Entries taken from a collection
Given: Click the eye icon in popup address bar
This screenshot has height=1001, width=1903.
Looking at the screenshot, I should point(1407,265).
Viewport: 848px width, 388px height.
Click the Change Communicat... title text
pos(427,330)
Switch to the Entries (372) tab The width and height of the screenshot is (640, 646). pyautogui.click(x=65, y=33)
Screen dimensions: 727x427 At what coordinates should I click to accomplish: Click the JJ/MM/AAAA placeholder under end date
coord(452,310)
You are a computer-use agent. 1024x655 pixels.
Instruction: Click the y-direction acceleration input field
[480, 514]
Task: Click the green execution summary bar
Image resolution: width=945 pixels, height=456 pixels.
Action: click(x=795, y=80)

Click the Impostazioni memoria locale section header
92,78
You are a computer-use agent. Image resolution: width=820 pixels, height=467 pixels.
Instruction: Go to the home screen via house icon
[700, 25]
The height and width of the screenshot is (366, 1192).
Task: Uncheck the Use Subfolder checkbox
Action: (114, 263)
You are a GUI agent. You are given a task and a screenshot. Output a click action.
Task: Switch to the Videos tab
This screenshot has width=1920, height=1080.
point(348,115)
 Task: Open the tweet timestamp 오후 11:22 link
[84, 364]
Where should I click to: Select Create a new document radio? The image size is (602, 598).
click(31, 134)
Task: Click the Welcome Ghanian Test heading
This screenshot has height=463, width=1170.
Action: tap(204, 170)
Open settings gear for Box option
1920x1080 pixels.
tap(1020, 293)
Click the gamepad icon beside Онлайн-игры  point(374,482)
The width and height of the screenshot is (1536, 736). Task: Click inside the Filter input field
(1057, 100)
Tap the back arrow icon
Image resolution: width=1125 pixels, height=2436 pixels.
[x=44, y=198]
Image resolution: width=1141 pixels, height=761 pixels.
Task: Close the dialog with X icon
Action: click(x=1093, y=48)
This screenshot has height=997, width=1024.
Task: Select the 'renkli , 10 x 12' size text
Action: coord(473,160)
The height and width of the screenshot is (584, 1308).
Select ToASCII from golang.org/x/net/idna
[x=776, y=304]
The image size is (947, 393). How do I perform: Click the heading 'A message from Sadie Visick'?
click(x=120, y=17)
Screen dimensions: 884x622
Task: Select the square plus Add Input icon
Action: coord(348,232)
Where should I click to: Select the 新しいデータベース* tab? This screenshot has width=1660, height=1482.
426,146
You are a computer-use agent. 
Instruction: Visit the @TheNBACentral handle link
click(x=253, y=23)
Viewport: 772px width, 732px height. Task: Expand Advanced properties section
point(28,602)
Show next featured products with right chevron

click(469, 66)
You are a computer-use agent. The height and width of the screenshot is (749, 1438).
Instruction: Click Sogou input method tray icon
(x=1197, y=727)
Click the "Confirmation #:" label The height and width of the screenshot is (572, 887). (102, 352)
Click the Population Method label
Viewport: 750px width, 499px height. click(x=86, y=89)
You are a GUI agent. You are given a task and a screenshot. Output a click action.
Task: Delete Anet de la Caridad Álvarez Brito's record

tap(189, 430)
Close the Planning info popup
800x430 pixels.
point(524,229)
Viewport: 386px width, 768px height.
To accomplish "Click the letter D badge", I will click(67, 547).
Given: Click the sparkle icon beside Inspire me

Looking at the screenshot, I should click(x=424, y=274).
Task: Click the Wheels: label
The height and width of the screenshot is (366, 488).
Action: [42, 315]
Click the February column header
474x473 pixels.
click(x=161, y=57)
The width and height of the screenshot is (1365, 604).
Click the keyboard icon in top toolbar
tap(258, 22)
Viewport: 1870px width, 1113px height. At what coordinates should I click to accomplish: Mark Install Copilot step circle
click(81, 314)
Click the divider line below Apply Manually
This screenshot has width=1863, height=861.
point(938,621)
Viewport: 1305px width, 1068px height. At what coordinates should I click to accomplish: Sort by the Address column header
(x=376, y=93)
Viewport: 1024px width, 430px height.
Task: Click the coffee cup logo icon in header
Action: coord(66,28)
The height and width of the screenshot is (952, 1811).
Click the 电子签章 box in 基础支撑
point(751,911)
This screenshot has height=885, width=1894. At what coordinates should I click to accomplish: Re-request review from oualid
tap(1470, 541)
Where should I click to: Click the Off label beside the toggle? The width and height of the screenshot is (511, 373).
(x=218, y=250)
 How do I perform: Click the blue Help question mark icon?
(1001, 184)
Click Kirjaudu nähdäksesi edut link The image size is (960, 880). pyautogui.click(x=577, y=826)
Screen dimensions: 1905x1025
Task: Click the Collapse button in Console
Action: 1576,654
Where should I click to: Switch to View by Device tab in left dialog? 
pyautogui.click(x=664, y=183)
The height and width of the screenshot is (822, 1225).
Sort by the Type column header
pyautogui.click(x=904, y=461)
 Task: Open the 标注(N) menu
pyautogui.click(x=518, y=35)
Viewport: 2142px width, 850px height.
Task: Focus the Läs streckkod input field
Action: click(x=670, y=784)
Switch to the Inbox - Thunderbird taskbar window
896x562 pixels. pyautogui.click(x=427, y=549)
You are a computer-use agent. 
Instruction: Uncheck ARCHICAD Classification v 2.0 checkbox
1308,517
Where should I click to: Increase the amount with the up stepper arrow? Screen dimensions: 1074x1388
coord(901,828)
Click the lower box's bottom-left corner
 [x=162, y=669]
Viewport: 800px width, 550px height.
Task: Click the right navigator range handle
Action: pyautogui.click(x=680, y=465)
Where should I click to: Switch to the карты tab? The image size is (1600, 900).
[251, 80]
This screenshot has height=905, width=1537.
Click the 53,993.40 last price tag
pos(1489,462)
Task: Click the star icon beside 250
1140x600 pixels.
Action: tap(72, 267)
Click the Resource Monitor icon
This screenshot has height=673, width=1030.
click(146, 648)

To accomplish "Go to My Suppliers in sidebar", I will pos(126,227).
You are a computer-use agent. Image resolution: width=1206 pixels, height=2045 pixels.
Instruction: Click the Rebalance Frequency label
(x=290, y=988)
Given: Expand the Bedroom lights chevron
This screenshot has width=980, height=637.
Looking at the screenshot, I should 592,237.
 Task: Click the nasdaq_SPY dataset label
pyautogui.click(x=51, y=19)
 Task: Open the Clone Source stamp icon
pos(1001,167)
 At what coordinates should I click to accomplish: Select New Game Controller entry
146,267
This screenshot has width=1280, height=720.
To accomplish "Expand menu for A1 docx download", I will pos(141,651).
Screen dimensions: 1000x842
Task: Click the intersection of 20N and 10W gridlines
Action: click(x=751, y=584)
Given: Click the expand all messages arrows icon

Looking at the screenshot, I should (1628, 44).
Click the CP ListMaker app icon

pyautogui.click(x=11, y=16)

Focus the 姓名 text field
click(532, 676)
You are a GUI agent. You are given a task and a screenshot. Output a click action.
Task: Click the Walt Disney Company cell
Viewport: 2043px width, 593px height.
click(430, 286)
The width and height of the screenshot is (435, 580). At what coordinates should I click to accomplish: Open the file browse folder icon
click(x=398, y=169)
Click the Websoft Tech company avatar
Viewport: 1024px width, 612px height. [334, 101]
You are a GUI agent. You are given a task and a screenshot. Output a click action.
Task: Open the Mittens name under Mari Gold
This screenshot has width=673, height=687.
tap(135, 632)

WORK INSTRUCTION ->
The full set of records above is to be printed exactly as it appears.

TASK RESPONSE ->
Given: Click the eye icon in popup address bar
This screenshot has height=1001, width=1903.
Looking at the screenshot, I should point(1407,265).
Viewport: 848px width, 388px height.
Click the Change Communicat... title text
pos(427,330)
Switch to the Entries (372) tab The width and height of the screenshot is (640, 646). pyautogui.click(x=65, y=33)
Screen dimensions: 727x427 At what coordinates should I click to accomplish: Click the JJ/MM/AAAA placeholder under end date
coord(452,310)
You are a computer-use agent. 1024x655 pixels.
Instruction: Click the y-direction acceleration input field
[480, 514]
Task: Click the green execution summary bar
Image resolution: width=945 pixels, height=456 pixels.
Action: click(x=795, y=80)

Click the Impostazioni memoria locale section header
92,78
You are a computer-use agent. Image resolution: width=820 pixels, height=467 pixels.
Instruction: Go to the home screen via house icon
[700, 25]
The height and width of the screenshot is (366, 1192).
Task: Uncheck the Use Subfolder checkbox
Action: (114, 263)
You are a GUI agent. You are given a task and a screenshot. Output a click action.
Task: Switch to the Videos tab
This screenshot has width=1920, height=1080.
point(348,115)
 Task: Open the tweet timestamp 오후 11:22 link
[84, 364]
Where should I click to: Select Create a new document radio? The image size is (602, 598).
click(31, 134)
Task: Click the Welcome Ghanian Test heading
This screenshot has height=463, width=1170.
Action: tap(204, 170)
Open settings gear for Box option
1920x1080 pixels.
tap(1020, 293)
Click the gamepad icon beside Онлайн-игры  point(374,482)
The width and height of the screenshot is (1536, 736). Task: Click inside the Filter input field
(1057, 100)
Tap the back arrow icon
Image resolution: width=1125 pixels, height=2436 pixels.
[x=44, y=198]
Image resolution: width=1141 pixels, height=761 pixels.
Task: Close the dialog with X icon
Action: click(x=1093, y=48)
This screenshot has height=997, width=1024.
Task: Select the 'renkli , 10 x 12' size text
Action: coord(473,160)
The height and width of the screenshot is (584, 1308).
Select ToASCII from golang.org/x/net/idna
[x=776, y=304]
The image size is (947, 393). How do I perform: Click the heading 'A message from Sadie Visick'?
click(x=120, y=17)
Screen dimensions: 884x622
Task: Select the square plus Add Input icon
Action: coord(348,232)
Where should I click to: Select the 新しいデータベース* tab? This screenshot has width=1660, height=1482.
426,146
You are a computer-use agent. 
Instruction: Visit the @TheNBACentral handle link
click(x=253, y=23)
Viewport: 772px width, 732px height. Task: Expand Advanced properties section
point(28,602)
Show next featured products with right chevron

click(469, 66)
You are a computer-use agent. The height and width of the screenshot is (749, 1438).
Instruction: Click Sogou input method tray icon
(x=1197, y=727)
Click the "Confirmation #:" label The height and width of the screenshot is (572, 887). (102, 352)
Click the Population Method label
Viewport: 750px width, 499px height. click(x=86, y=89)
You are a GUI agent. You are given a task and a screenshot. Output a click action.
Task: Delete Anet de la Caridad Álvarez Brito's record

tap(189, 430)
Close the Planning info popup
800x430 pixels.
point(524,229)
Viewport: 386px width, 768px height.
To accomplish "Click the letter D badge", I will click(67, 547).
Given: Click the sparkle icon beside Inspire me

Looking at the screenshot, I should click(x=424, y=274).
Task: Click the Wheels: label
The height and width of the screenshot is (366, 488).
Action: [42, 315]
Click the February column header
474x473 pixels.
click(x=161, y=57)
The width and height of the screenshot is (1365, 604).
Click the keyboard icon in top toolbar
tap(258, 22)
Viewport: 1870px width, 1113px height. At what coordinates should I click to accomplish: Mark Install Copilot step circle
click(81, 314)
Click the divider line below Apply Manually
This screenshot has width=1863, height=861.
point(938,621)
Viewport: 1305px width, 1068px height. At what coordinates should I click to accomplish: Sort by the Address column header
(x=376, y=93)
Viewport: 1024px width, 430px height.
Task: Click the coffee cup logo icon in header
Action: coord(66,28)
The height and width of the screenshot is (952, 1811).
Click the 电子签章 box in 基础支撑
point(751,911)
This screenshot has height=885, width=1894. At what coordinates should I click to accomplish: Re-request review from oualid
tap(1470, 541)
Where should I click to: Click the Off label beside the toggle? The width and height of the screenshot is (511, 373).
(x=218, y=250)
 How do I perform: Click the blue Help question mark icon?
(1001, 184)
Click Kirjaudu nähdäksesi edut link The image size is (960, 880). pyautogui.click(x=577, y=826)
Screen dimensions: 1905x1025
Task: Click the Collapse button in Console
Action: 1576,654
Where should I click to: Switch to View by Device tab in left dialog? 
pyautogui.click(x=664, y=183)
The height and width of the screenshot is (822, 1225).
Sort by the Type column header
pyautogui.click(x=904, y=461)
 Task: Open the 标注(N) menu
pyautogui.click(x=518, y=35)
Viewport: 2142px width, 850px height.
Task: Focus the Läs streckkod input field
Action: click(x=670, y=784)
Switch to the Inbox - Thunderbird taskbar window
896x562 pixels. pyautogui.click(x=427, y=549)
You are a computer-use agent. 
Instruction: Uncheck ARCHICAD Classification v 2.0 checkbox
1308,517
Where should I click to: Increase the amount with the up stepper arrow? Screen dimensions: 1074x1388
coord(901,828)
Click the lower box's bottom-left corner
 [x=162, y=669]
Viewport: 800px width, 550px height.
Task: Click the right navigator range handle
Action: pyautogui.click(x=680, y=465)
Where should I click to: Switch to the карты tab? The image size is (1600, 900).
[251, 80]
This screenshot has height=905, width=1537.
Click the 53,993.40 last price tag
pos(1489,462)
Task: Click the star icon beside 250
1140x600 pixels.
Action: tap(72, 267)
Click the Resource Monitor icon
This screenshot has height=673, width=1030.
click(146, 648)

To accomplish "Go to My Suppliers in sidebar", I will pos(126,227).
You are a computer-use agent. Image resolution: width=1206 pixels, height=2045 pixels.
Instruction: Click the Rebalance Frequency label
(x=290, y=988)
Given: Expand the Bedroom lights chevron
This screenshot has width=980, height=637.
Looking at the screenshot, I should 592,237.
 Task: Click the nasdaq_SPY dataset label
pyautogui.click(x=51, y=19)
 Task: Open the Clone Source stamp icon
pos(1001,167)
 At what coordinates should I click to accomplish: Select New Game Controller entry
146,267
This screenshot has width=1280, height=720.
To accomplish "Expand menu for A1 docx download", I will pos(141,651).
Screen dimensions: 1000x842
Task: Click the intersection of 20N and 10W gridlines
Action: click(x=751, y=584)
Given: Click the expand all messages arrows icon

Looking at the screenshot, I should (1628, 44).
Click the CP ListMaker app icon

pyautogui.click(x=11, y=16)

Focus the 姓名 text field
click(532, 676)
You are a GUI agent. You are given a task and a screenshot. Output a click action.
Task: Click the Walt Disney Company cell
Viewport: 2043px width, 593px height.
click(430, 286)
The width and height of the screenshot is (435, 580). At what coordinates should I click to accomplish: Open the file browse folder icon
click(x=398, y=169)
Click the Websoft Tech company avatar
Viewport: 1024px width, 612px height. [334, 101]
You are a GUI agent. You are given a task and a screenshot. Output a click action.
Task: Open the Mittens name under Mari Gold
This screenshot has width=673, height=687.
tap(135, 632)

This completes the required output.